Ingredients
Method
The Mechanical Emulsion
- Place the rinsed chickpeas, pure pumpkin puree, peeled garlic cloves, fresh lemon juice, chopped thyme, and paprika into the bowl of a high-capacity food processor.
- Begin pulsing the machine to break down the dense chickpeas and garlic.
- With the machine running continuously, slowly stream the ¼ cup of extra virgin olive oil through the feed tube. The mechanical friction will force the fats and starches to bind, creating a perfectly smooth, thick, and glossy paste.

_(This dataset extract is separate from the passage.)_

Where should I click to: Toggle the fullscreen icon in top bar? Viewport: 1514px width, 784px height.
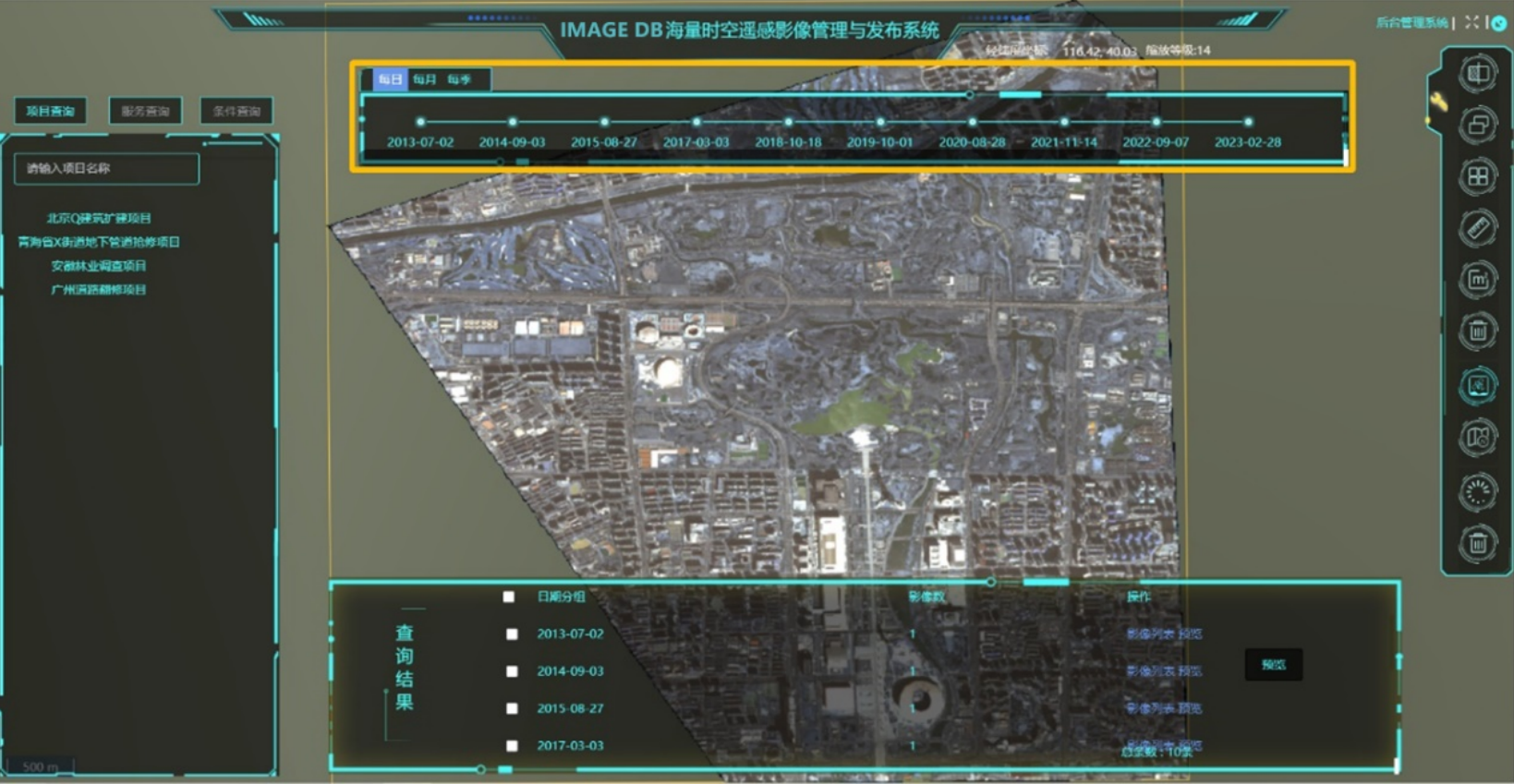[x=1472, y=22]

- Stop the machine, scrape down the sides of the bowl with a rubber spatula, and season aggressively with the kosher salt and coarse black pepper. Pulse once more to integrate the seasoning. Transfer the hummus to a serving bowl.
The Pita Architecture
- Preheat the oven to 375°F. Line a heavy metal baking sheet with parchment paper.

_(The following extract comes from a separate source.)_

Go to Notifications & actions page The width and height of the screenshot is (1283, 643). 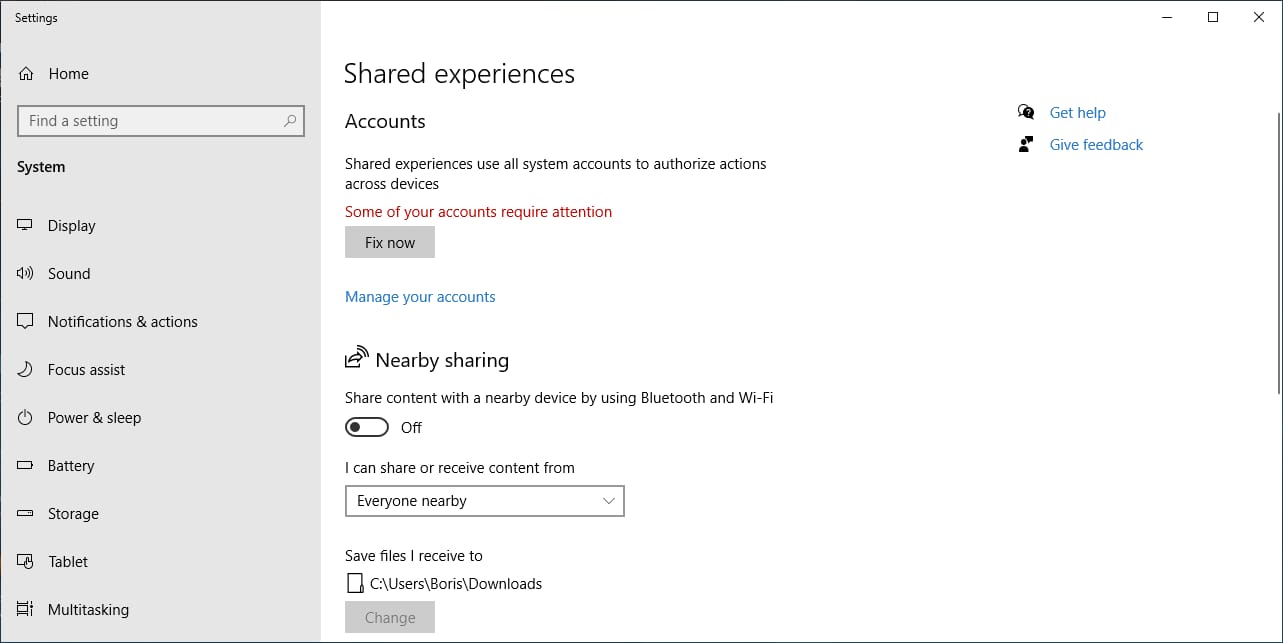pyautogui.click(x=122, y=322)
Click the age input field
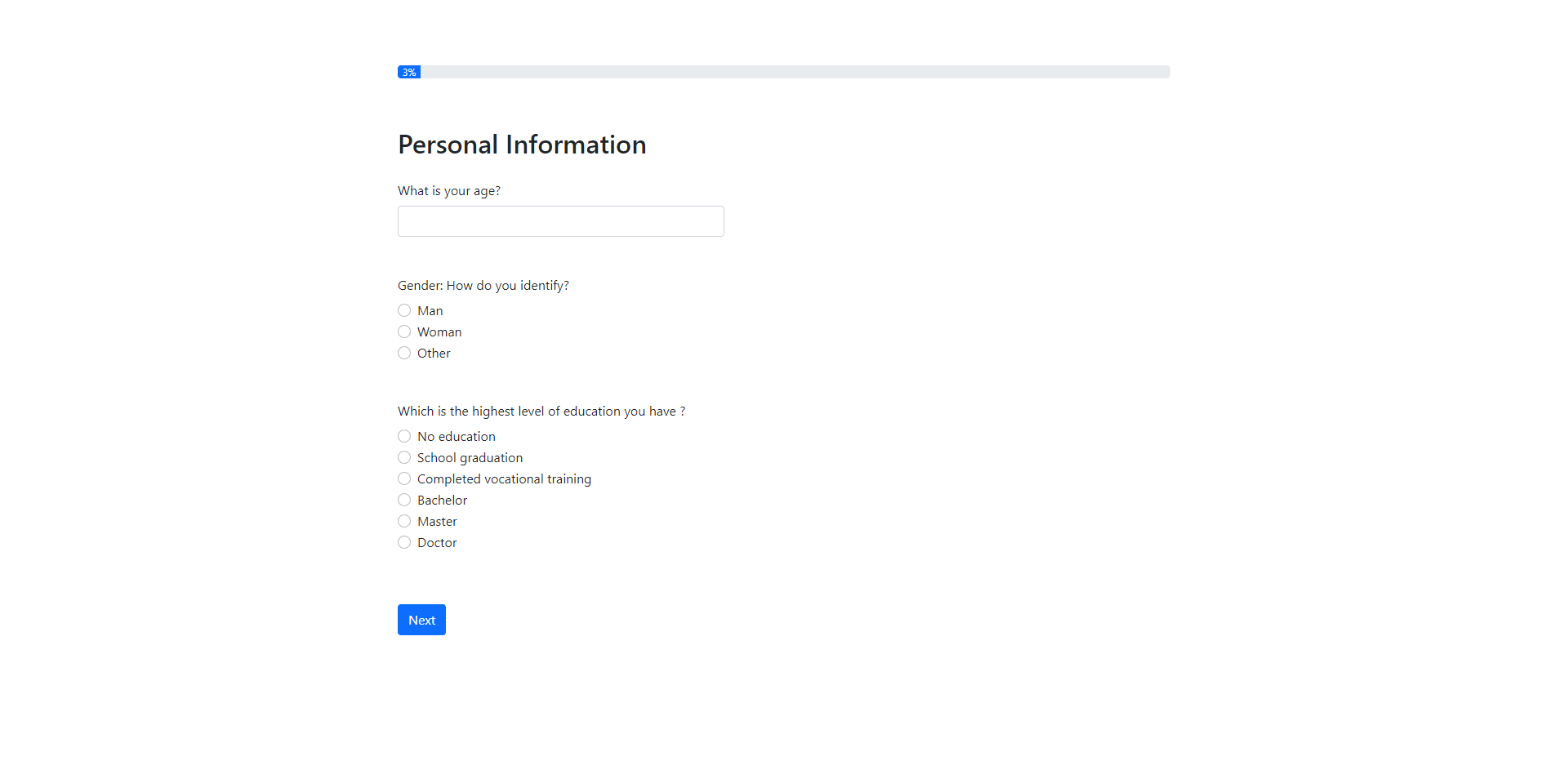 coord(560,221)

- Arrange the cut pita wedges in a single, tight layer across the baking sheet.
- Using a pastry brush, coat the surface of each pita wedge heavily with the melted butter.

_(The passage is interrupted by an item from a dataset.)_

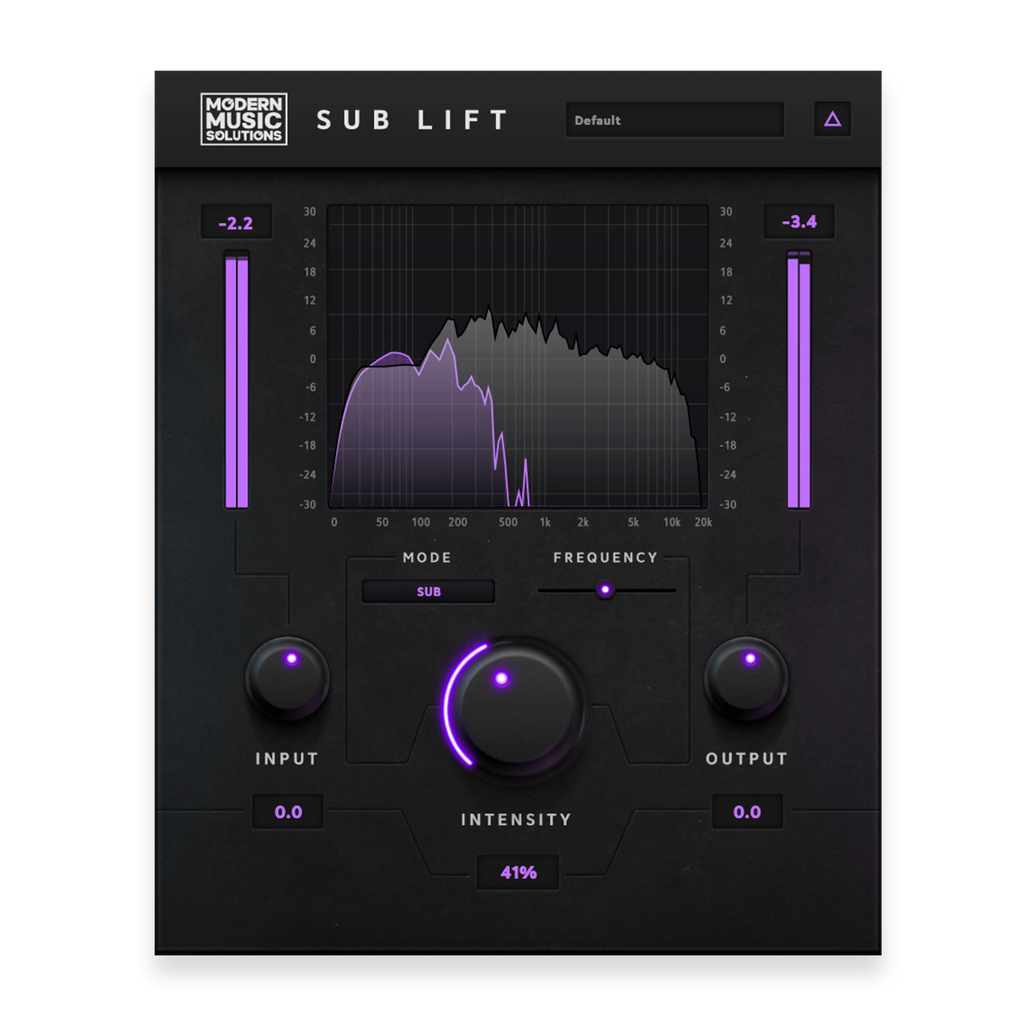Click the Frequency slider handle
This screenshot has height=1024, width=1024.
click(604, 590)
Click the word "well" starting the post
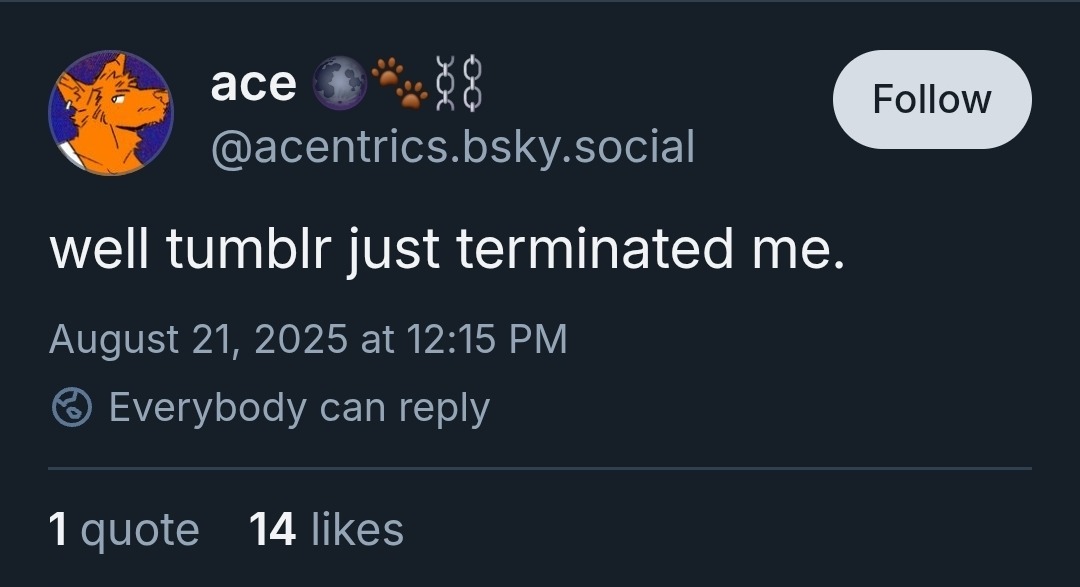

- Sprinkle the freshly grated Parmesan cheese evenly over the buttered wedges to create a structural crust.
The Thermal Toast
- Bake in the preheated oven until the cheese is melted and the tops of the pitas are deeply golden and shatteringly crisp, about 5 to 7 minutes.
- Remove from the oven and allow to cool on the pan for 2 minutes to set the cheese crust.
- Serve the warm, toasted Parmesan pita wedges and fresh, crisp crudité immediately alongside the chilled or room-temperature pumpkin hummus.